Entrance requirements: POL3030F or POL3032F, or with special permission by the course convenor.

Course outline:
This course examines political developments in the Third World through the lens of theory and selected case studies. The first part of the course introduces and analyses some key experiences shared by Third World countries. These include colonialism, the challenges of post-colonial "development" and the opportunities and constraints posed by globalisation. We will study how these processes impact on the politics of these societies. The second part of the course provides an in-depth analysis of the politics of Brazil, India, Nigeria and South Africa in comparative perspective.

Assessment:
Coursework counts 50%; October/November two-hour examination counts 50%.

DP requirements:
Completion of coursework requirements as stipulated in course handbook(s).


POL3030F CONFLICT IN WORLD POLITICS

Third-year, first-semester course, 4 lectures and 1 tutorial per week.

Convenor: Professor A Seegers.

Entrance requirements: Any two 2000-level Politics courses.

Course outline:
An examination of conflict in world politics.

Assessment:
Coursework counts 50%; June two-hour examination counts 50%.

DP requirements:
Completion of all written tests, essays and assignments.


POL3032F POLITICAL ANALYSIS

Third-year, first-semester course, 4 lectures and 1 tutorial per week.
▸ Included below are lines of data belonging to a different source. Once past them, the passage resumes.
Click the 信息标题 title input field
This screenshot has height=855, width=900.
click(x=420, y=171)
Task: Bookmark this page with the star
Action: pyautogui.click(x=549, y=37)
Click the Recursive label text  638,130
Convenor: Associate Professor R Mattes.

Entrance requirements: POL2002S.

Course outline:
This course is intended to introduce students to the basic steps and methods involved in empirical political science research. Students will focus on the logic of forming questions and testing hypotheses, conceptualisation, operationalisation, measurement and basic data analysis. An applied research project will also develop skills in a computer-based statistical and analysis package.

Assessment:
Coursework counts 50%, June two-hour examination counts 50%.

DP requirements:
Completion of all class assignments and tests.
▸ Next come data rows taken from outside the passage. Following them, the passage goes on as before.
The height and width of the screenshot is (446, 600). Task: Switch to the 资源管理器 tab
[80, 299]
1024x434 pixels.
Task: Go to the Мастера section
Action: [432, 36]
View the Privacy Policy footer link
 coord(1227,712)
POL3037F POLICY AND ADMINISTRATION

Third-year, first-semester course, 4 lectures and 1 tutorial per week.

Convenor: Associate Professor A Butler.

Entrance requirements: POL2037S.

Course outline:
The first section of the course explores the origins and implications of fragmentation in South Africa's governmental machinery, and investigates some of the current government's initiatives in policy making and implementation using case studies in the areas of energy, water, and environmental management policy. The second part of this course offers a comparative review of public sector reform and issues in public management.

Assessment:
Coursework counts 50%; June two-hour examination counts 50%.

DP requirements:
Completion of all written tests, essays and assignments.


POL3038S URBAN POLITICS AND ADMINISTRATION

Third-year, second-semester course, 3 lectures and 1 tutorial per week.
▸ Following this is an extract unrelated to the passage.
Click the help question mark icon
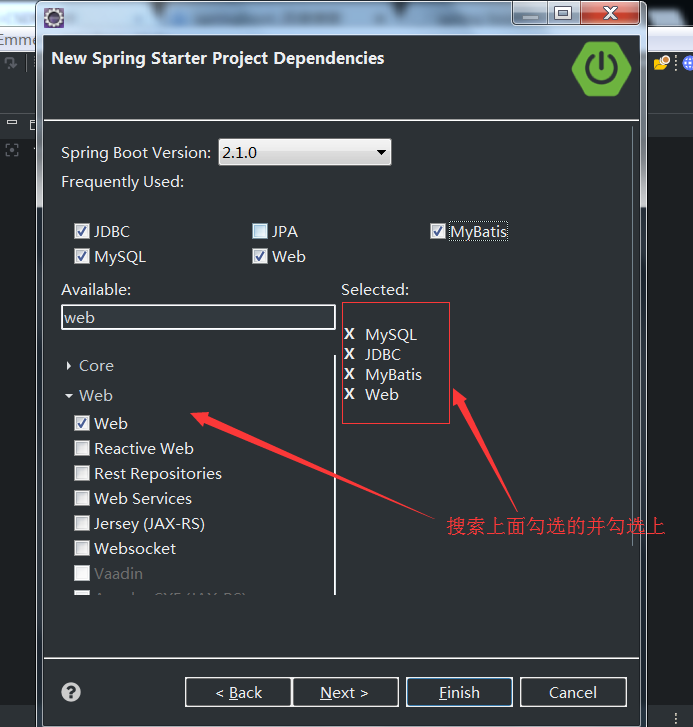 [x=71, y=692]
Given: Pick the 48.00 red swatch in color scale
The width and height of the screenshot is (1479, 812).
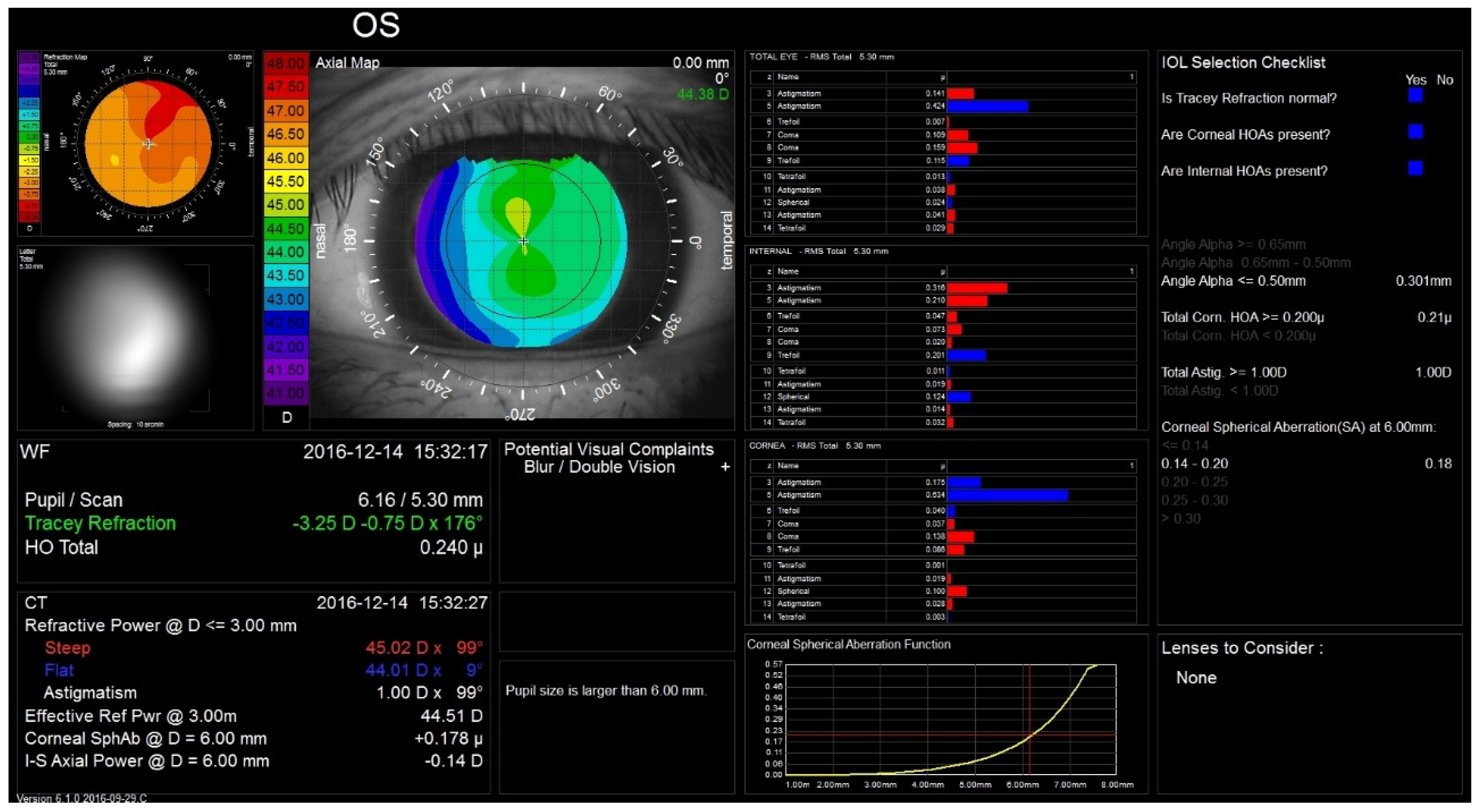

Convenor: Professor R Cameron.
Lecturers: Professor R Cameron and Ms M Simons.

Entrance requirements: POL3037F.

Course outline:
The first section of the course locates South African local level politics and administration in the context of national and provincial state reform, and examines the significance of local implementation and service delivery for policy outputs and for the policy process as a whole. A theoretical framework for understanding local government reorganisation is developed and a comparative analysis undertaken of local government reorganisation with particular reference to metropolitan areas. There is in addition a focus on contemporary reforms which have affected South Africa's contemporary urban governance, such as the new megacities, politics-administration interface and developmental local government.

The second section of the course introduces students to an overview of contemporary urban political and administrative challenges and opportunities.  These challenges and opportunities occur in a context of global and local conditions. The course examines and compares good solutions to urban problems in third and first world cities. In its focus on delivery-level administration and politics, the course provides both intellectual and practical closure to the major sequence of courses on public administration, management and the policy 
process.

Assessment:
Coursework counts 50%; October/November two-hour examination counts 50%.

DP requirements:
Completion of all written tests, essays and assignments.